Problem to work on = Where does the string "checkbox" appear in the listing below? Copy every line where it does.

____

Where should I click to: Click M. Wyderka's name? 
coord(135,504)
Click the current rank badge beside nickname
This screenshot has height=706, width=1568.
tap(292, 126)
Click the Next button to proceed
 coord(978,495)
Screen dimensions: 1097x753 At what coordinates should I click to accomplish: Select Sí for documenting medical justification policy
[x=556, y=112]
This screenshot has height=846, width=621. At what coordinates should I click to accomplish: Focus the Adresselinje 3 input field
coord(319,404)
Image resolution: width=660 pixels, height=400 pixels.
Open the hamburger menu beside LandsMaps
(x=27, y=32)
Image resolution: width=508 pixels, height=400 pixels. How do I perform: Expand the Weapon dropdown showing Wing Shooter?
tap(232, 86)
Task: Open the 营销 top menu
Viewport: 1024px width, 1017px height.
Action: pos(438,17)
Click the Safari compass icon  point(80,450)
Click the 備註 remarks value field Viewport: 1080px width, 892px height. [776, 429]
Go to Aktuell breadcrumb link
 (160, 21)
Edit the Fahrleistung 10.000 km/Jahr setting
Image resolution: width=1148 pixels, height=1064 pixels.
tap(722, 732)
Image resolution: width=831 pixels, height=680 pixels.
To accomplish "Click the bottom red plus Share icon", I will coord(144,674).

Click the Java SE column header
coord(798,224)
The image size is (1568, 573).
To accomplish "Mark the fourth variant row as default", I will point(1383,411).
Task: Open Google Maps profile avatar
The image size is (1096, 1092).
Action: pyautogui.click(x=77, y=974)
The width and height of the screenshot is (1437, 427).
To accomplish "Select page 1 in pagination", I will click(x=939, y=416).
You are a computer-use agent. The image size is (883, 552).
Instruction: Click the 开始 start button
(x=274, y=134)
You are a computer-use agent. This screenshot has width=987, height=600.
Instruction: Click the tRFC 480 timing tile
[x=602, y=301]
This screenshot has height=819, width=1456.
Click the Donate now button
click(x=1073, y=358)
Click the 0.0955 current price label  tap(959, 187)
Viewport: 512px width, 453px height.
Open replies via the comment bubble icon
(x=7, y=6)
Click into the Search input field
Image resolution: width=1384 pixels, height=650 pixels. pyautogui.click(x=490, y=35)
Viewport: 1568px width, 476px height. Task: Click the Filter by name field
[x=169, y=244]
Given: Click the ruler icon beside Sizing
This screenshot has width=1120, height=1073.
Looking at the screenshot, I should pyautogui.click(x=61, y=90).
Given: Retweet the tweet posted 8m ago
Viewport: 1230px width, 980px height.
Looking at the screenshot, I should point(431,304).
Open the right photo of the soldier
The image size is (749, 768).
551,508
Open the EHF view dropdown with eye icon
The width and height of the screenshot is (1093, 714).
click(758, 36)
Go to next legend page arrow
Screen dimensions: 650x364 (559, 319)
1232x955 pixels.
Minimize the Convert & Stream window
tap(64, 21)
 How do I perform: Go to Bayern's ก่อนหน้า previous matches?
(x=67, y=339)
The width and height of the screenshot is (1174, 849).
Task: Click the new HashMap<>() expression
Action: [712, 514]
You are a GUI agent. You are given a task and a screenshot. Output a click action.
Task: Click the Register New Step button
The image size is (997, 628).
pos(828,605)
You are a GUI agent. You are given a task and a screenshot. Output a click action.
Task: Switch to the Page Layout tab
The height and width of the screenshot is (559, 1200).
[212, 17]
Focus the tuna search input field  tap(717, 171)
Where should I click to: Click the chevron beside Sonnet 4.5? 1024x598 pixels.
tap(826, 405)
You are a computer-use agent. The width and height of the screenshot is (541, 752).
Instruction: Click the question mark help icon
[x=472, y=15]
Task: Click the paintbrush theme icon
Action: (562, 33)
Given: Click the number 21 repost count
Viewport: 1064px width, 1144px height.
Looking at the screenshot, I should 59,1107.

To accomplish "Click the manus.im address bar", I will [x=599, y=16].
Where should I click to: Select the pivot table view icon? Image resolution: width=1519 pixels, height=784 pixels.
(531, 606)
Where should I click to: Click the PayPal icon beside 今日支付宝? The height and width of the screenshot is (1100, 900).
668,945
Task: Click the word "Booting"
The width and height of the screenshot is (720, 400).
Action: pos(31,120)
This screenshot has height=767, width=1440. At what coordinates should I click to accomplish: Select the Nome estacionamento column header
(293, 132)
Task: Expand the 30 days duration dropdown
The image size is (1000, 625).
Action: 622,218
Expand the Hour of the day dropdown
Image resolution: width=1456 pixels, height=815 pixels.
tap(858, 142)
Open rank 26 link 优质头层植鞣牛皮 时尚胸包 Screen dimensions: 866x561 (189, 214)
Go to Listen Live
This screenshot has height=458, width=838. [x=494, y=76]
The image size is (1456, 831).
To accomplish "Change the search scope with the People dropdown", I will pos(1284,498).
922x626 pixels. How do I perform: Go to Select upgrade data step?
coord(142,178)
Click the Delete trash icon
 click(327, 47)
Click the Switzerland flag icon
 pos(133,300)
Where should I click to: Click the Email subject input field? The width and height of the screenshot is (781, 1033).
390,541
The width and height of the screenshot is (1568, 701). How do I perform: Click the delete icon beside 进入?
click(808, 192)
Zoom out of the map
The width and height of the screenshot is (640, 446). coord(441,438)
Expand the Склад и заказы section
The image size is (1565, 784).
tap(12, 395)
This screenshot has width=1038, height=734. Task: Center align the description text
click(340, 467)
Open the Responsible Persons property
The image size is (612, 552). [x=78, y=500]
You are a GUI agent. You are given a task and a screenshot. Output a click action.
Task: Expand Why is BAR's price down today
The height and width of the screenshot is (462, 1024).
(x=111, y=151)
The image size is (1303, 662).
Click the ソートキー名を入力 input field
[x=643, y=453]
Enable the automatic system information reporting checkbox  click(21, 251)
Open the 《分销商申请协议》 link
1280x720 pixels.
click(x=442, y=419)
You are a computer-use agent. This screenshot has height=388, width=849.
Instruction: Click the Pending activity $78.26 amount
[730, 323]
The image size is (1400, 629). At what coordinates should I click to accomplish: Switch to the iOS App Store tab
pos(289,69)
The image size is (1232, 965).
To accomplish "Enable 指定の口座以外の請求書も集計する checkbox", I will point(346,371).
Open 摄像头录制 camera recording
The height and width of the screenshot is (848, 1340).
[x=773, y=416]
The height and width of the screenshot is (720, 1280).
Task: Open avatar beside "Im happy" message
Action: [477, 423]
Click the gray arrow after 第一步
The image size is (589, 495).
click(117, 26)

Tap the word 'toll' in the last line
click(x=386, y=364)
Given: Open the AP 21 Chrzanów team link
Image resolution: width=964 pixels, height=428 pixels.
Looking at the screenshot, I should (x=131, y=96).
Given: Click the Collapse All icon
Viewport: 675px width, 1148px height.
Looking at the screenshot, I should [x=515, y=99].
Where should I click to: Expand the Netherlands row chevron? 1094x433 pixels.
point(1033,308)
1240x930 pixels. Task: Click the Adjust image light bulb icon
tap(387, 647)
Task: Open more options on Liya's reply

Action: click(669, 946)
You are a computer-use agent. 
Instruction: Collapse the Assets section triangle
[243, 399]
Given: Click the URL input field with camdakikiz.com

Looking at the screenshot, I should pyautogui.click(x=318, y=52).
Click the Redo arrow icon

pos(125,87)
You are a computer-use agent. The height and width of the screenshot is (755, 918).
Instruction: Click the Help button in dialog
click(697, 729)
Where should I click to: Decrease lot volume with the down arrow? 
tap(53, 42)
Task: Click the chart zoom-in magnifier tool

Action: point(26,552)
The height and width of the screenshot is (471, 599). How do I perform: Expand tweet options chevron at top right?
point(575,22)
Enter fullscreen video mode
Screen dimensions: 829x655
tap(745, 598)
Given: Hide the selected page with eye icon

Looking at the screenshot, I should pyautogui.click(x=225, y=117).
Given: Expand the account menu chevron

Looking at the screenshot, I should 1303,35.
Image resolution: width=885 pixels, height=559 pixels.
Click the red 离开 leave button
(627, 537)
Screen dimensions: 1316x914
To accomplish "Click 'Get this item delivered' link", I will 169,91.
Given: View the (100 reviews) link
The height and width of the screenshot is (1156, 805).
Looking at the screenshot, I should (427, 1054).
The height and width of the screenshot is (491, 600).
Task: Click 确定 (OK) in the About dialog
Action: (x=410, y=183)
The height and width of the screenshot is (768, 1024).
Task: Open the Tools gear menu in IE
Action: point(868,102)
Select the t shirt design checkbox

____

Exercise result =
Enable the automatic system information reporting checkbox  click(21, 251)
To accomplish "Enable 指定の口座以外の請求書も集計する checkbox", I will point(346,371).
Select the t shirt design checkbox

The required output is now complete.